As debt providers scrutinise their counterparties’ ability to service their debt, some are also adding protective mechanisms to their loan deals.

Welcome to the third instalment of the serialisation of our deep dive on the questions lenders need to ask during covid-19.

From interviews with 16 market sources from the European real estate debt market, including bank lenders, debt fund managers, valuers, lawyers and borrowers, Real Estate Capital has identified five crucial questions debt providers are asking themselves to ensure solid underwriting in the face of the pandemic crisis.

The deep-dive analysis on these questions is being serialised over the course of this week. Today, we are revealing the third question:

Should I add protective mechanisms to the deal structure?

As lenders scrutinise their counterparties’ liquidity levels to assess their ability to service their debt, some are also considering the need for additional layers of protection in loan deals.

Sources report a greater focus on mechanisms such as interest reserve accounts or cash traps. Such facilities are often combined with lower initial loan-to-value ratios and higher pricing, to create more defensive loan deals. Sources say there is not a standardised approach though: it is considered and arranged on a deal-by-deal basis.

Andrew Petersen, finance partner at law firm Alston & Bird, believes lenders will focus on cash reserves going forward because “it is a good thing to build in good times, to be used in bad times. Cash reserves are more important than ever now, so there is a focus on them to support the asset”.

“One mechanism we have implemented is to ask a borrower to put a cash reserve in a locked pledged account, so then we know there is a 12-month interest reserve that they are free to use and dispose”

Pontus Sundin
Brunswick Real Estate

Pontus Sundin, chief executive of the debt division at Nordic non-bank lender Brunswick Real Estate says they are adding protective measures to their debt deals: “Cash traps are an option, but there are others. One mechanism we have implemented is to ask a borrower to put a cash reserve in a locked pledged account, so then we know there is a 12-month interest reserve that they are free to use and dispose. I prefer this way because it exempts us from having to manage the cashflow.”
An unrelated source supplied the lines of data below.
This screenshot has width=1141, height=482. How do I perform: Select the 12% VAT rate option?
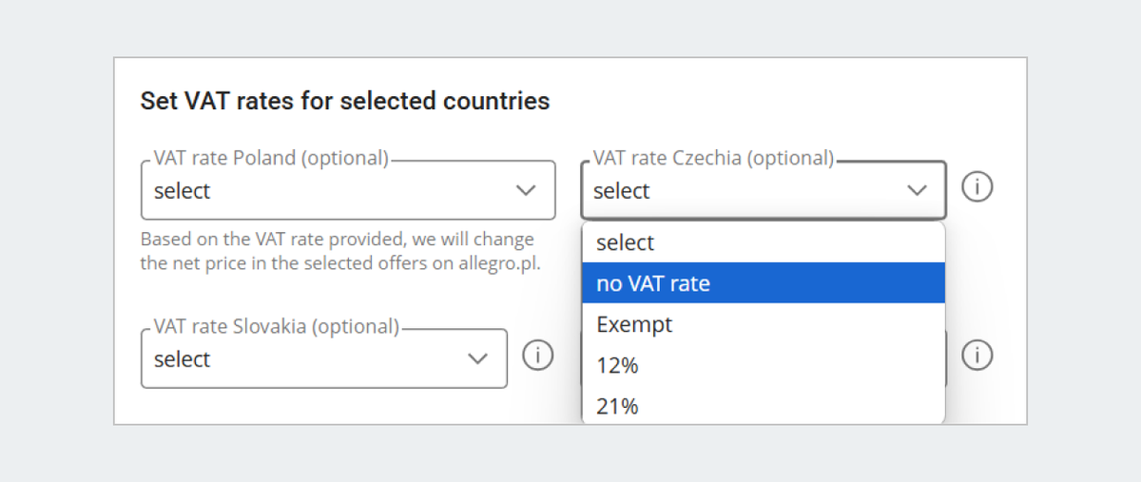tap(764, 365)
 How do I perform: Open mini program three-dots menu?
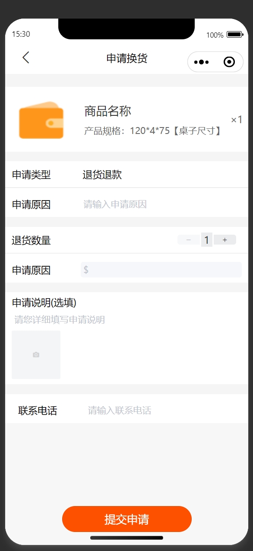pyautogui.click(x=202, y=62)
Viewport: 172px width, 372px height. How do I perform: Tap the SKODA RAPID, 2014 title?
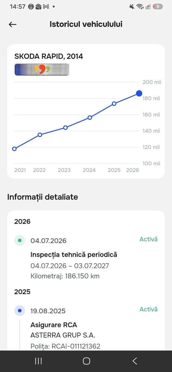[x=49, y=56]
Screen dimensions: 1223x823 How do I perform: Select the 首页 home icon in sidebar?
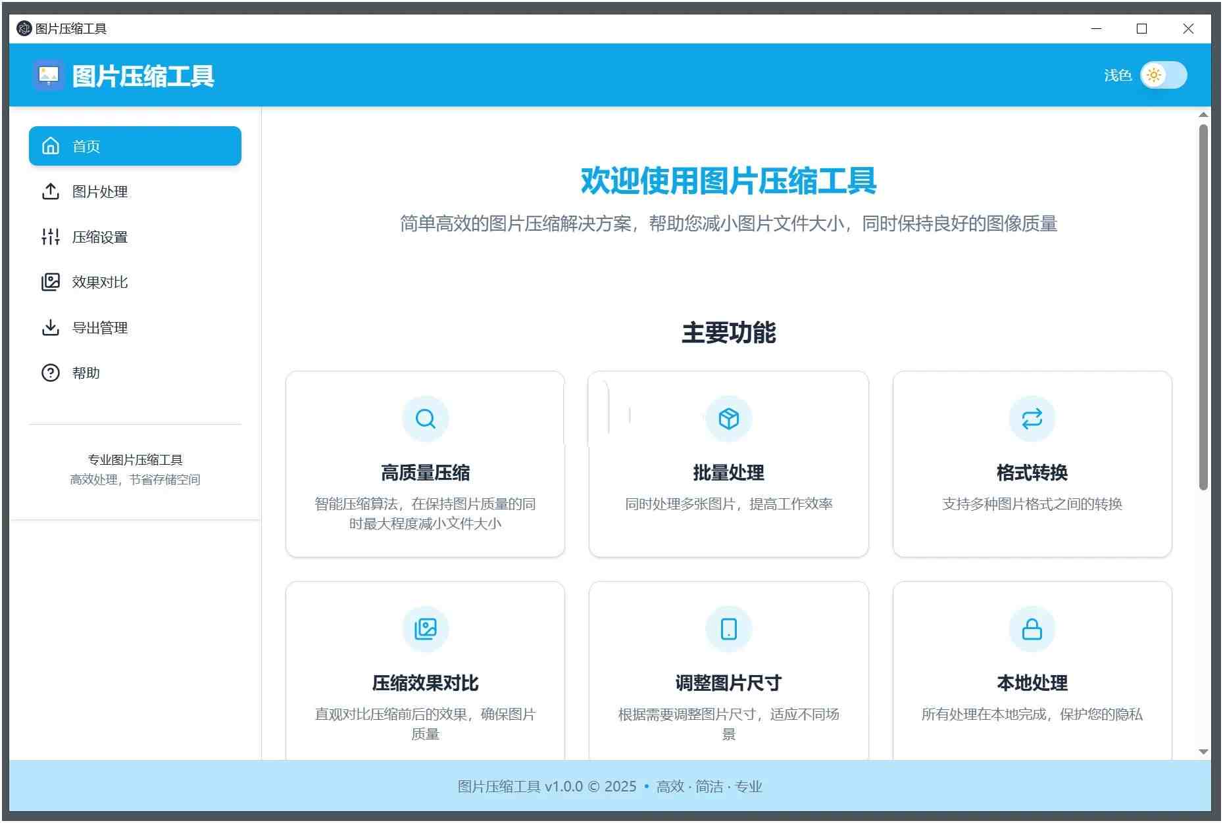click(x=51, y=146)
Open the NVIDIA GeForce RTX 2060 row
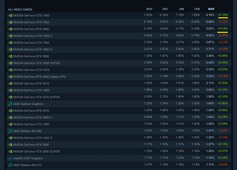 (x=119, y=29)
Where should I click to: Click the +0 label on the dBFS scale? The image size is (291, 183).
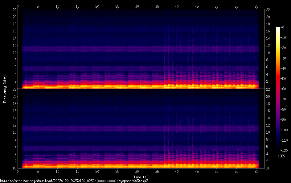point(282,27)
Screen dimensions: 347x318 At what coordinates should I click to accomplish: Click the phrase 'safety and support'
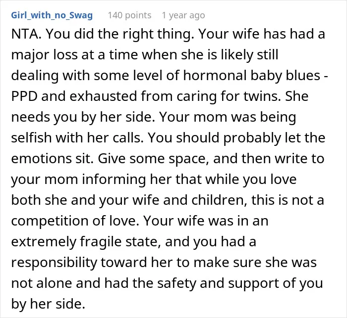[x=191, y=283]
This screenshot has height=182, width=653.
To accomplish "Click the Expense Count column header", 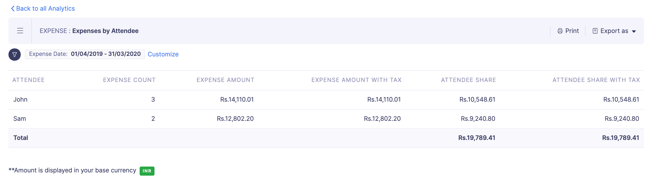I will pos(129,80).
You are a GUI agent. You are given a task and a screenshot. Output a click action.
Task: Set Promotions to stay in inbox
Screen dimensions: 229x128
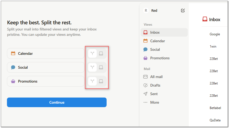coord(101,81)
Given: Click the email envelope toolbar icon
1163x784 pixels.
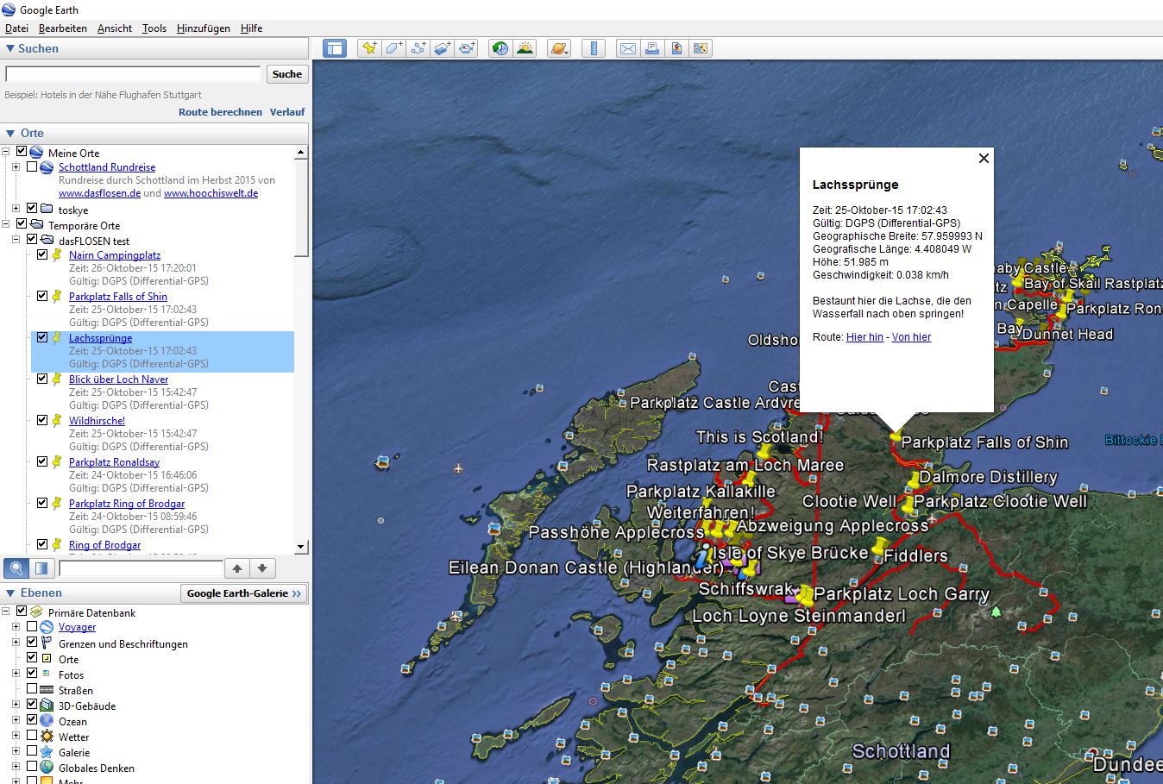Looking at the screenshot, I should click(x=628, y=48).
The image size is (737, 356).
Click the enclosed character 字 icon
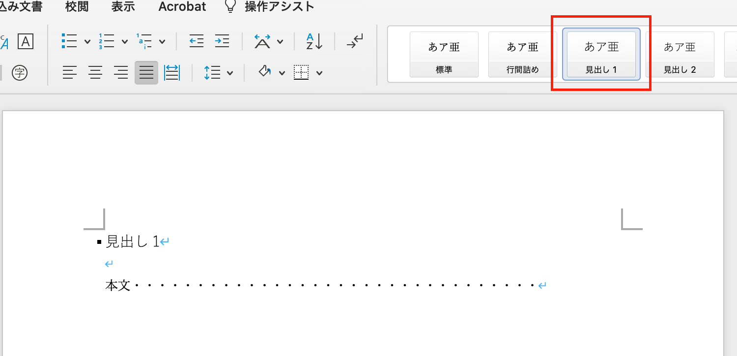[x=20, y=73]
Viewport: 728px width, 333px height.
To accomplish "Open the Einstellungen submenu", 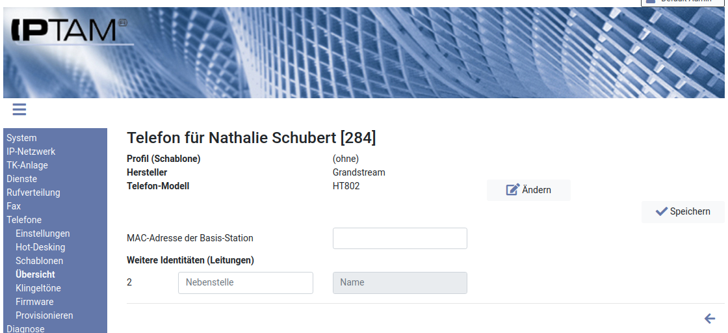I will [x=42, y=233].
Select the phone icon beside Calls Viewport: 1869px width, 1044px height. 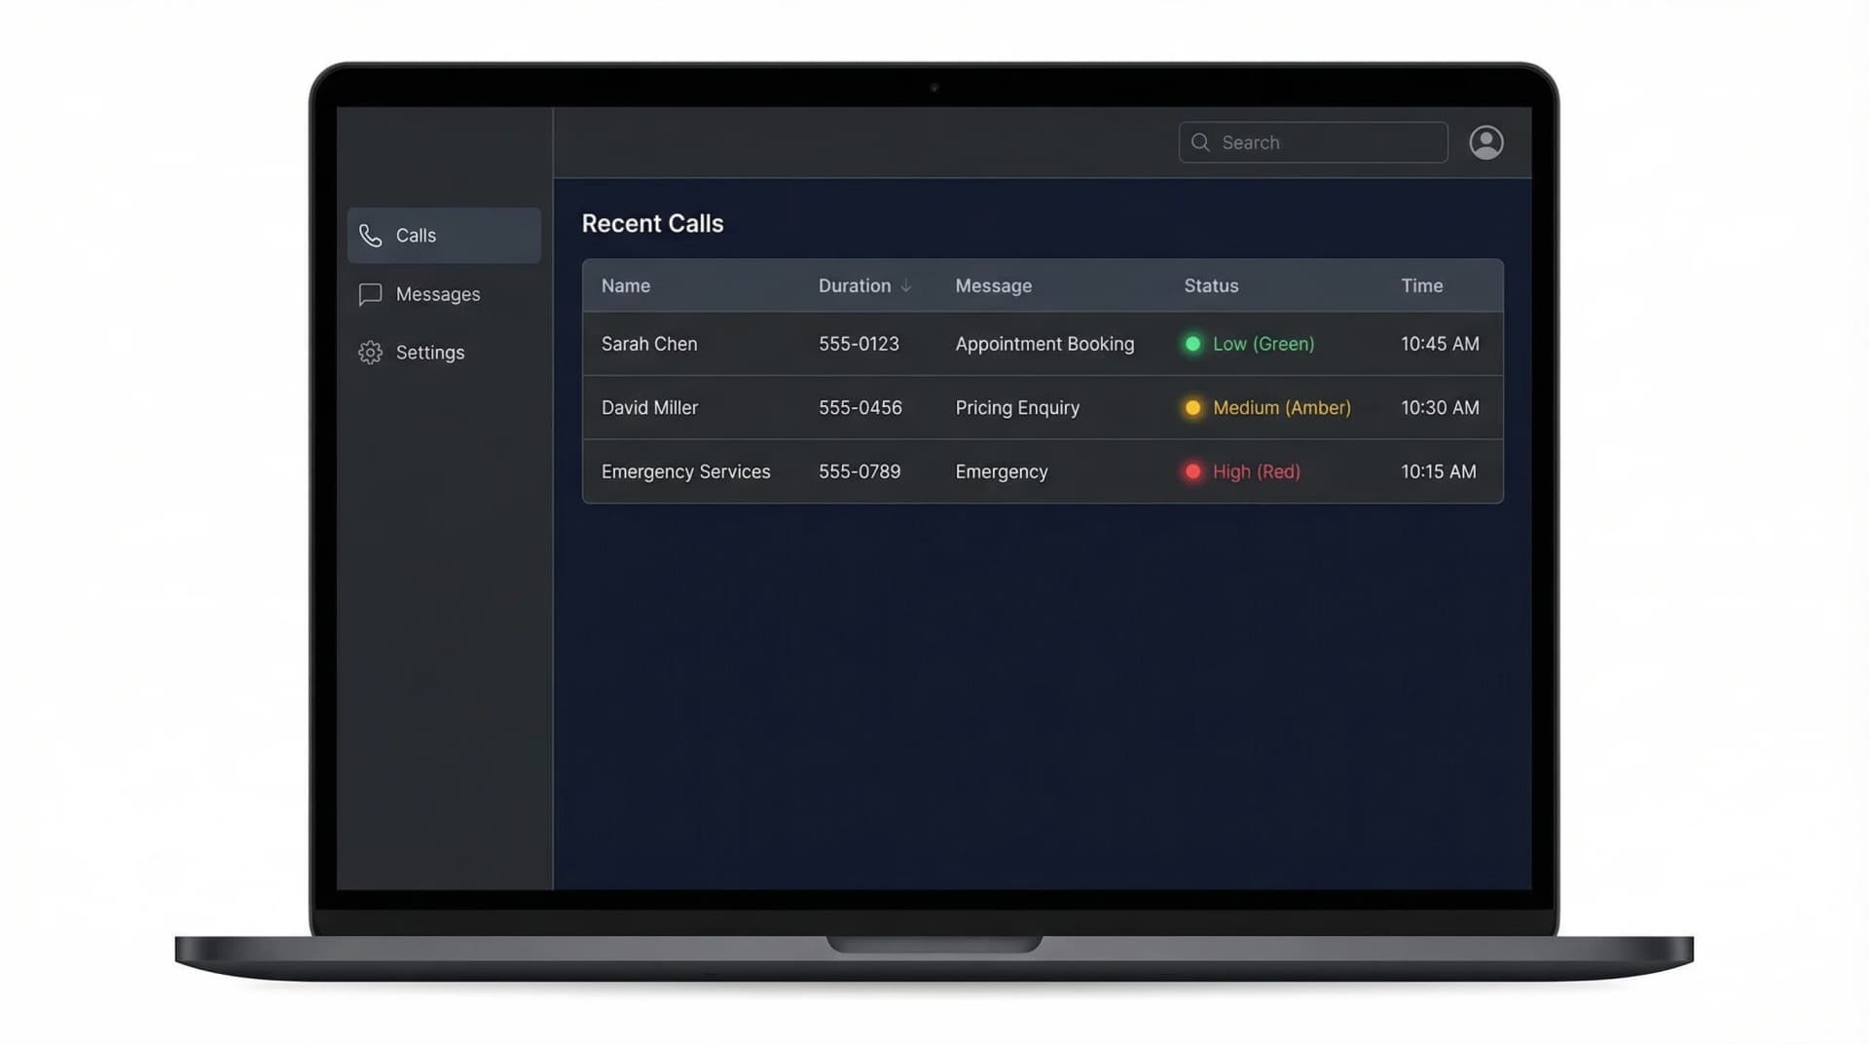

Interest reserve arrangements are a growing trend in the market, says Petersen. “At the end of the first full interest period in the UK, after lockdown, businesses were already running out of cash. We all need to think of ways in the future to build up that reserve.”

Wilson: “Office vacancy is modestly concerning in the short term, and we would generally seek a cash reserve for loans on assets with significant rollover or lease-up”

Paul Wilson, managing director at MetLife Investment Management, the investment management arm of US insurer Metlife, is responsible for the firm’s European real estate investment business. He says it would consider asking for cash reserves on loans financing assets such as offices.

“Office vacancy is modestly concerning in the short term, and we would generally seek a cash reserve for loans on assets with significant rollover or lease-up,” Wilson says.

Sources say covenant packages, which typically allow lenders to intervene if the LTV ratio rises above a certain level or if an income coverage ratio is breached, will not undergo changes in their structure. They will continue being key to monitor debt facilities during the tenor of the term. However, they are expected to be made tighter in future loan deals.

“Covenants will be tighter going forward. When lenders are looking at either refinancing a loan or granting a new facility, the quality of income will be more important than ever,” says Ian Malden, head of valuations at property consultancy Savills.